Photo : Shooting Studio

    While film schools have been established primarily in advanced nations that realized the importance of film media as an industry, for various reasons this matter hasn't been given sufficient thought here in Japan.

    It is a well-known fact that the establishment of film schools and measures for promotion has been emphasized in various Asian countries over the past decades, as a result of which Asia has produced an array of flourishing creators that have come to represent a totally new type of Asian talent on the international stage.
    The Graduate School of Film and New Media is an autonomous graduate college without undergraduate course, offering masters and doctoral programs. Following the initial establishment of the Department of Film Production (2005), the Department of New Media and the Doctoral Program, the Department of Animation was added in 2008.

    Film is a creator that spins contemporary stories out of images instead of words, functioning at the same time as a narrator who tells these stories. It is a vehicle for stories about the things to come, communicated on a level beyond language barriers. In its quality as a storyteller, film is often compared to literature, but the new expressive medium of visuals has in fact much greater propagation ability than words.
    Animation is commonly considered as an extension of pictorial art. However, it is elemental to understand that there is a huge difference between painting, which has its raison d'etre in its motionlessness, and animation with its additional notion of time based on motion.
    There is always the possibility, though, that the alluringly new world of artistic expression through film media gets so enslaved by the newness of the rapidly evolving media technology, that it loses sight of the basics of artistic expression.

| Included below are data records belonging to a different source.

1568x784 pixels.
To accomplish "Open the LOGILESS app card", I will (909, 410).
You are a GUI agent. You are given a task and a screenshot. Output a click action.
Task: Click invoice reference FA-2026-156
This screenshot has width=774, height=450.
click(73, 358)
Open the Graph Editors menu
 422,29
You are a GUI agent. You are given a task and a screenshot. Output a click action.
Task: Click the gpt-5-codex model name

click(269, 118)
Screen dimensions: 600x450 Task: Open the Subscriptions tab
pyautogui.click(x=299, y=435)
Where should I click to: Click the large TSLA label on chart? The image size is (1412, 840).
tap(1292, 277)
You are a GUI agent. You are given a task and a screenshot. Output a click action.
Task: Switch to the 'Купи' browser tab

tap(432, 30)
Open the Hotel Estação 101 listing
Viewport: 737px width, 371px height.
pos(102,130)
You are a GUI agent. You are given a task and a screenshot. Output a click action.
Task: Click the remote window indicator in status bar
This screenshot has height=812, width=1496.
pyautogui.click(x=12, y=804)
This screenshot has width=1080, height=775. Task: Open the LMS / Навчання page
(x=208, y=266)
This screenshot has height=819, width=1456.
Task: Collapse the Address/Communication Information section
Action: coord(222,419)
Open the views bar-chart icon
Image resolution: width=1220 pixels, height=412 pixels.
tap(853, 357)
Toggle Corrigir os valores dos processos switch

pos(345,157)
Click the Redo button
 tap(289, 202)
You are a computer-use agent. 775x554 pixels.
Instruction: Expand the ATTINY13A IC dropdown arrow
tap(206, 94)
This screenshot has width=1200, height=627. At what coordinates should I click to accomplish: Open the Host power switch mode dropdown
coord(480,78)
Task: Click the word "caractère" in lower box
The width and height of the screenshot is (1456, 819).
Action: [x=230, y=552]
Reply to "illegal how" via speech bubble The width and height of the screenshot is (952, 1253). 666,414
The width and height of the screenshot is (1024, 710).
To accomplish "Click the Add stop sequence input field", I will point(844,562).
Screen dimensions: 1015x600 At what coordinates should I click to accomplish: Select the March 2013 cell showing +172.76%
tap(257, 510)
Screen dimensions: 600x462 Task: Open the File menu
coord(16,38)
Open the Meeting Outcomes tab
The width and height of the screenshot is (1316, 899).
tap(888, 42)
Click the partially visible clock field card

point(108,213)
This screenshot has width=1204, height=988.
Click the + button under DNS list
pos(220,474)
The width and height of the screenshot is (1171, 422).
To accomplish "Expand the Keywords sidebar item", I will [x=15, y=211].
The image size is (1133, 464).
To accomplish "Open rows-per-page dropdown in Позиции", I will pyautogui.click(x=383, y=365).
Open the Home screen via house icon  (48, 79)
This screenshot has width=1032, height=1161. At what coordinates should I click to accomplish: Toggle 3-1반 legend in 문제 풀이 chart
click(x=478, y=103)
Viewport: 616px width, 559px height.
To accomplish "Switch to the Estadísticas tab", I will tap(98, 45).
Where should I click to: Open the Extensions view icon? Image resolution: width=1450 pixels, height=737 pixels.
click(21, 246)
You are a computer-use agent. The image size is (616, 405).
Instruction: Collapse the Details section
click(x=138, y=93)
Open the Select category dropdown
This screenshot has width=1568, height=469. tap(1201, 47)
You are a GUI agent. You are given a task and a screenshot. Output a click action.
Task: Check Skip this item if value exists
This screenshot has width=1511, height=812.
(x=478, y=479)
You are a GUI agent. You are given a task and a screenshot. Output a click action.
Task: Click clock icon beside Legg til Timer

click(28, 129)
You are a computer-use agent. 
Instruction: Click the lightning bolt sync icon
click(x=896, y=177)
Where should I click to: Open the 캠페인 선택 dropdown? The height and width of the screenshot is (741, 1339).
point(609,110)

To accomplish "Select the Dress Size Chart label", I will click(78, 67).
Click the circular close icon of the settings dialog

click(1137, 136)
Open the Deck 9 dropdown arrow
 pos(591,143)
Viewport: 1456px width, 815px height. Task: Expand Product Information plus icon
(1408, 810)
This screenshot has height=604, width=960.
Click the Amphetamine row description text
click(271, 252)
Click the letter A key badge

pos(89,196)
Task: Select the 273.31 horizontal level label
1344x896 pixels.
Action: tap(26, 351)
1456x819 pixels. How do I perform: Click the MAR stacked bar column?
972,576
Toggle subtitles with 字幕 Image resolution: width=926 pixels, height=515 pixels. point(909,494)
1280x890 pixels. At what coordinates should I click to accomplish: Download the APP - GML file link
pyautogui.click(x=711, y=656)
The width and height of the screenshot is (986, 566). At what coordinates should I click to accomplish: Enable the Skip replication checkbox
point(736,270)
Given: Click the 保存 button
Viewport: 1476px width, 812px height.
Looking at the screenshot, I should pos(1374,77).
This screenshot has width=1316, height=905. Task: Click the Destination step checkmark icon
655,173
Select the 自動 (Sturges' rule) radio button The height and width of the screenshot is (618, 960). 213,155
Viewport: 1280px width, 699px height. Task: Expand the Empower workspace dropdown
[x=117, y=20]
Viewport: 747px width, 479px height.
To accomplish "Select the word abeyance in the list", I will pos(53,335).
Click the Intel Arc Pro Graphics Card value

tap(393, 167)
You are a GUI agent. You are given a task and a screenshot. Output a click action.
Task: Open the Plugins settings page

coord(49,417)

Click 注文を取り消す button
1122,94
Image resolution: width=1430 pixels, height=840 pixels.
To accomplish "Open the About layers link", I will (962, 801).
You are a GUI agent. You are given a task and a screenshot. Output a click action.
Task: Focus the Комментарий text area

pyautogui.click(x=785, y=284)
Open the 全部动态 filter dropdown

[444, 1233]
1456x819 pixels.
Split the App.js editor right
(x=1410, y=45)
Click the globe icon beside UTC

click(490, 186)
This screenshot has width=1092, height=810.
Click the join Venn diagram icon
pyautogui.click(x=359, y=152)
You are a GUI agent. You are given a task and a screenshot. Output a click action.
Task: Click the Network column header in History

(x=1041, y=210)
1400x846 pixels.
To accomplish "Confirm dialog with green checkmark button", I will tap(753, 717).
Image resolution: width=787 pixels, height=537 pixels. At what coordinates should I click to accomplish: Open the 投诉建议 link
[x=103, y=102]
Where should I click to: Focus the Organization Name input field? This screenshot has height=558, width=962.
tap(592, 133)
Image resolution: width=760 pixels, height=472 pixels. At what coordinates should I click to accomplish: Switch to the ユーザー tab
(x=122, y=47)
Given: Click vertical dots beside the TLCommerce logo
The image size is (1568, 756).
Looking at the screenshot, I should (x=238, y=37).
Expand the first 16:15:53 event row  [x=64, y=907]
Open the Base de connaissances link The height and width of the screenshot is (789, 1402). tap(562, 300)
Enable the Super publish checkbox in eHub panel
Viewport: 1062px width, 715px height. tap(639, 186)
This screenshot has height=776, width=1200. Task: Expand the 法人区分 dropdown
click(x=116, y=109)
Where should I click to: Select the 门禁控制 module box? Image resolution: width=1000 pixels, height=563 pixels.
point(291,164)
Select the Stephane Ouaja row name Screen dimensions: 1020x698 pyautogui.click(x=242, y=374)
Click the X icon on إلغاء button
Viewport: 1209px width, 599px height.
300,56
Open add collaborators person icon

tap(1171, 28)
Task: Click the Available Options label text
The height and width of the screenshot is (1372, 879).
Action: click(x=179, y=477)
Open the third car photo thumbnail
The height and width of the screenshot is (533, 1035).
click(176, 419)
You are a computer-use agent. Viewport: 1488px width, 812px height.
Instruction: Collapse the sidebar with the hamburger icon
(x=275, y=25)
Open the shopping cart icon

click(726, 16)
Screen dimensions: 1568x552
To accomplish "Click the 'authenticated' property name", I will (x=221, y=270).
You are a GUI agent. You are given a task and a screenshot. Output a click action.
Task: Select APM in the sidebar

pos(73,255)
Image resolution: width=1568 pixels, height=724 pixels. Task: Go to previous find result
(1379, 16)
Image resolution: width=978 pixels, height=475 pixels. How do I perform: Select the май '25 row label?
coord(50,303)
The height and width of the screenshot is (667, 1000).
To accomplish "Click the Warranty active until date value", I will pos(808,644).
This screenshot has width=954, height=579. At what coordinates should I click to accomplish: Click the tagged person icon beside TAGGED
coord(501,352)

    The Japanese bunka, referring to education, and reading and writing skills, is a translation of the English term "culture". As we can understand from the existence of such expressions as "agriculture", the term's meaning includes a rather essential notion of "cultivation". It would be fair to say that art and culture fulfill an important role in social cultivation.
    The nature of artistic expression lies in human beings instinctive resistance against "loneliness". We can perhaps interpret communication as a way of sharing that "loneliness" with others. To nurture outstanding artists means to encourage those individuals to face that "loneliness", and give them the confidence to sublimate it into artistic expression. In this sense, it is our wish that students "cultivate" themselves while enrolled at the graduate school, by exploring the depths of human nature through self-expression.
    In an ideal world, that would mean for us that individual occurrences of artistic expression are transmitted to society via new media.